TEXT SEGMENT >>
Writing Report September 24, 2021
Recently I was -- let’s be kind and say “participating” -- on a writing page discussion centered around self-publishing.
I know several self-published writers and hold the greatest respect for them. They approach self-publishing professionally and with the highest standards, and they richly deserve the success they enjoy.
But there’s a lot of aspiring authors who don’t act like qualified professionals but more like self-identified marks for con artists.
I didn’t post this there, but this quote from Pulp Fiction pretty much sums up my attitude:
“I’m a boxer. And after you’ve said that, you’ve said pretty much all there is to say about me. Now maybe that son-of-a-bitch tonight was once at one time a boxer. If he was, then he was dead before his ass ever stepped in the ring… And if he never was a boxer, that’s what he gets for fucking with my sport.”
I’ve posted elsewhere about how I found myself attuned to storytelling at a very early age.
I entertained myself by making up stories when I played with my toy dinosaurs and soldiers.
I’d tell my friends above movies I’d seen, and I never felt the slightest bit of hesitancy about improving those stories if I felt the need.
I “wrote” my first book at age five before I learned how to read, painstakingly copying the names and images of dinosaurs out of my picture books then stapling the whole thing together.
I can’t remember the first time I tried to write a short story, but I do know I tried writing a play when I was in the third grade, a sci-fi epic about the first spaceship.
And I remember even at that age putting it aside unfinished because halfway through the first scene I realized just how badly it sucked.
I read a lot. And I read about writing a lot. My father once held aspirations of being a writer, so we had a bunch of old Writer’s Digest magazines and Jack Woodford’s How To Write For Money* laying around the house.
I wrote my first short story that was good enough to stick in my head when I was in the 5th grade; another sci-fi tale that earned me a B+.**
I became a monster kid in the summer of 1965, a sci-fi fan by 1966 at the latest. I was writing stories and scripts for my own amusement by this time, but certainly no later than age 16 I was submitting stories to professional magazines and articles and reviews to fanzines (all rejected).
I published an underground newspaper in my high school in 1970.
I saw my first published article “I Wouldn't Be Caught Dead in One of Them!” in Gore Creatures #20 in September of 1971.
I was drafted and inducted in June of 1972. Based on my civilian background as an aspiring writer, the Army made me a military journalist and a post newspaper editor.
I continued submitting -- and failing to sell -- short stories while placing movie and book reviews until I was discharged in February of 1978.

ENTRIES SUPPLIED >>
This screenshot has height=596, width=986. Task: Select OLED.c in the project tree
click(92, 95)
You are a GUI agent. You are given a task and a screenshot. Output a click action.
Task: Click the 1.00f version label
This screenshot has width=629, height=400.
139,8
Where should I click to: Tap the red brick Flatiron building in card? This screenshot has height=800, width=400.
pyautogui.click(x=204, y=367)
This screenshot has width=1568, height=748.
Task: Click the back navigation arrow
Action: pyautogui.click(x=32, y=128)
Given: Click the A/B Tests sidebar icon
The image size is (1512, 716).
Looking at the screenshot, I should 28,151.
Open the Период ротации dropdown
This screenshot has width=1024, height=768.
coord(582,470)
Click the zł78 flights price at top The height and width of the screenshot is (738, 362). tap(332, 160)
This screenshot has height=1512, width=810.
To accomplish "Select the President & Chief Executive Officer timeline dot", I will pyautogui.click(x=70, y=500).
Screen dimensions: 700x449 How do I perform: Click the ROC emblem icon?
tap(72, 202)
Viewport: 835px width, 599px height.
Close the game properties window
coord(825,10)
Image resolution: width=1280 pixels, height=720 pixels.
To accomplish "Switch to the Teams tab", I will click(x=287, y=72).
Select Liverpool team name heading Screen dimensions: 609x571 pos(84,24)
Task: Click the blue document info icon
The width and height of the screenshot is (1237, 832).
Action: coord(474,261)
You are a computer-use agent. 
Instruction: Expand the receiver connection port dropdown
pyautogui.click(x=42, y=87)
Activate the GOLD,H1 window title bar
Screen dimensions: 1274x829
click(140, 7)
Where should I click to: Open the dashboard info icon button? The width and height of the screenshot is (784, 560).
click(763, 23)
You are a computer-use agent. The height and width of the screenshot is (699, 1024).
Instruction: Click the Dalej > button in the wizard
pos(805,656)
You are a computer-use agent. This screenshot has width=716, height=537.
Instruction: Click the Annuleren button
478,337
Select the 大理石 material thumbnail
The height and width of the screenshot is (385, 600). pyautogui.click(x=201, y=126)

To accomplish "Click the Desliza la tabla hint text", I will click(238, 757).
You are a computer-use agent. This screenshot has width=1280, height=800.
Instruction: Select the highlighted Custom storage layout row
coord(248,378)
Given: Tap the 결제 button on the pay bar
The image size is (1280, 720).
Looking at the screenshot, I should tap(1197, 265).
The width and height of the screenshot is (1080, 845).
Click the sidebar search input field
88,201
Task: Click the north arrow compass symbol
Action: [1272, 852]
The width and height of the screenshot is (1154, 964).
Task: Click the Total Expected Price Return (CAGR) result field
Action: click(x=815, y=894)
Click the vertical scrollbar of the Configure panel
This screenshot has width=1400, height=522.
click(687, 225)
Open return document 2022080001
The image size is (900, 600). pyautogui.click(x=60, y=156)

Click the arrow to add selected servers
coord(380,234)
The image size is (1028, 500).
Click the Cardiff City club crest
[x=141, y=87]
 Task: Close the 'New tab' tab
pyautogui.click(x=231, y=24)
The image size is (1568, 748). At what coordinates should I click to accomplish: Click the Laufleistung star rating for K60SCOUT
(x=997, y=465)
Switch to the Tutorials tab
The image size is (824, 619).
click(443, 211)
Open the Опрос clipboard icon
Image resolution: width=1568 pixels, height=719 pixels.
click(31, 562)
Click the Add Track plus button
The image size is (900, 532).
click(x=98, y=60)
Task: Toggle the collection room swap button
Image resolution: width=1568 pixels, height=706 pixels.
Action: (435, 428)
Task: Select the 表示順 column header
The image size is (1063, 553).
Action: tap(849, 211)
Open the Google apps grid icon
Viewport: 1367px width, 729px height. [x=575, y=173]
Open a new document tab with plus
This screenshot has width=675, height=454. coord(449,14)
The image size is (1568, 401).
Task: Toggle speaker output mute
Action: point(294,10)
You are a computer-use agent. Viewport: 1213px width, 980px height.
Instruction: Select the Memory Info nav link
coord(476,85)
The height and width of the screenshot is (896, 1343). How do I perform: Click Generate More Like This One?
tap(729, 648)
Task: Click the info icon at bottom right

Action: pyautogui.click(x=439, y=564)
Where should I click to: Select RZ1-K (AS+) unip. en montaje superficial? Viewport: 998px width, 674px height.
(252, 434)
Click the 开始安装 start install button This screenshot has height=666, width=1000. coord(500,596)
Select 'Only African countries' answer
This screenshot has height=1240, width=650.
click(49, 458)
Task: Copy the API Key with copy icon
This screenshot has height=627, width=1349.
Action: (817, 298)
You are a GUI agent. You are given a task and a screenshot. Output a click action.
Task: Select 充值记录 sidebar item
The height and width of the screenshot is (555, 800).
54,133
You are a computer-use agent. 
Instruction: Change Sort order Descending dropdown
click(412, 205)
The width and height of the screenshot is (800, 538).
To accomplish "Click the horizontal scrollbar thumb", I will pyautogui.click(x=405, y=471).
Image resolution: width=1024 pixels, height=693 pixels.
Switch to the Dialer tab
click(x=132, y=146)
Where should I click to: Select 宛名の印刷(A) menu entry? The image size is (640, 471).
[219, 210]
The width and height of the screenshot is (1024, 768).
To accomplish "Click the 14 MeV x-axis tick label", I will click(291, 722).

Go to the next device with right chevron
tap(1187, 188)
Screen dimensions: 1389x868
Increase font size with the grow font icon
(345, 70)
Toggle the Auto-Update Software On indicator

REQUIRED ACTIONS >>
1: Translate this sentence from the writing report into Spanish: "I published an underground newspaper in my high school in 1970."
2: Set down the passage of the writing report starting at "I know several" and ending at "very early age.", word for word.
The data above plays no part in this work.

ANSWERS FOR EACH ITEM >>
1: Publiqué un periódico clandestino en mi escuela secundaria en 1970.

2:
I know several self-published writers and hold the greatest respect for them. They approach self-publishing professionally and with the highest standards, and they richly deserve the success they enjoy.
But there’s a lot of aspiring authors who don’t act like qualified professionals but more like self-identified marks for con artists.
I didn’t post this there, but this quote from Pulp Fiction pretty much sums up my attitude:
“I’m a boxer. And after you’ve said that, you’ve said pretty much all there is to say about me. Now maybe that son-of-a-bitch tonight was once at one time a boxer. If he was, then he was dead before his ass ever stepped in the ring… And if he never was a boxer, that’s what he gets for fucking with my sport.”
I’ve posted elsewhere about how I found myself attuned to storytelling at a very early age.